Source passage:
The second question you should ask yourself is: Was the project you worked on not as successful as you hoped it would be? Did you run into any challenges that you had not prepared for?
This can be a sticky area, and whether to include a potentially difficult project or situation on your resume is a judgment call. Some career advisors recommend leaving certain types of volunteer projects off of your resume. Although, even if your project wasn't as successful as you had hoped it would be, that doesn't mean you shouldn't include it on your resume. There are lessons learned and valuable skills gained through struggles and failures.
It should also be noted that volunteering abroad, sometimes referred to as voluntourism, has become an increasingly volatile subject. While an FSD experience is far from voluntourism, the hiring manager may not be as well-versed in the subject as you are. Often, their only exposure to the concept of volunteer travel is from news outlets that sensationalize stories rather than have a real familiarity with this type of work.
The best way to avoid this potential issue is to bring up the ethical aspects of the program when including your volunteer abroad experience on your resume or discussing it in the job interview. Make it a point to mention the ethical features of the program you selected, including the due diligence you conducted in order to find a volunteer program that has a positive impact on the host community.
Identifying Your Accomplishments
Beyond articulating what you did on your internship, it also helps to define what you gained from your internship. This process of reflection can be difficult for some, so we have given you an easy method to begin to understand and digest some of the changes and accomplishments that you have achieved in the past months.
Begin by reading over your journal, blog, notes, or even just emails that you have written to friends and family during your internship. This process is meant to refresh you on some of the project work that you did in-country and some of your experiences. As you read through these materials try to:
Make a list of what you would consider your accomplishments during your internship. It sometimes helps to not limit yourself to the tangible, like the results of your project; allow for intangible experiences like challenges that you encountered in the field and how you dealt with them. This may not seem like a huge accomplishment, but the ability to overcome problems you face is something that employers look for and something of which you should definitely be proud. Try and narrow them down to what you consider the three which you are most proud.
Make a list of what you consider some changes in perspective, understanding of international events, values, your future plans, or even (if you have been back for some time) changes in your life.
Contemplate some of the interpersonal skills you may have developed during your time working in a cross-cultural environment. The ability to work alongside people who are different than you is something many recruiters are looking for when they scan resumes.
Once you have a list of your accomplishments, draw a table with three columns, this will help you fully understand what each of these accomplishments entails and how you will be able to use them both on your resume and in an interview.

Required task 1:
Condense the paragraph of the resume advice text that begins "It should also be noted" into two sentences, keeping its main facts.
Required task 2:
In the resume advice text, write out the part starting with "It should also" and going on through "type of work.", word for word.
The material after this point comes from a different source.

Given information:
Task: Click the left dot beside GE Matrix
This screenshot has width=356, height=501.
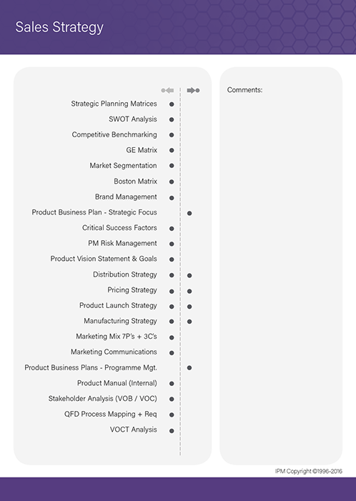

Expected output 1:
Volunteering abroad, sometimes called voluntourism, has become an increasingly volatile subject. An FSD experience is far from voluntourism, but a hiring manager may know less about the subject than you do, often having seen volunteer travel only through news outlets that sensationalize stories.

Expected output 2:
It should also be noted that volunteering abroad, sometimes referred to as voluntourism, has become an increasingly volatile subject. While an FSD experience is far from voluntourism, the hiring manager may not be as well-versed in the subject as you are. Often, their only exposure to the concept of volunteer travel is from news outlets that sensationalize stories rather than have a real familiarity with this type of work.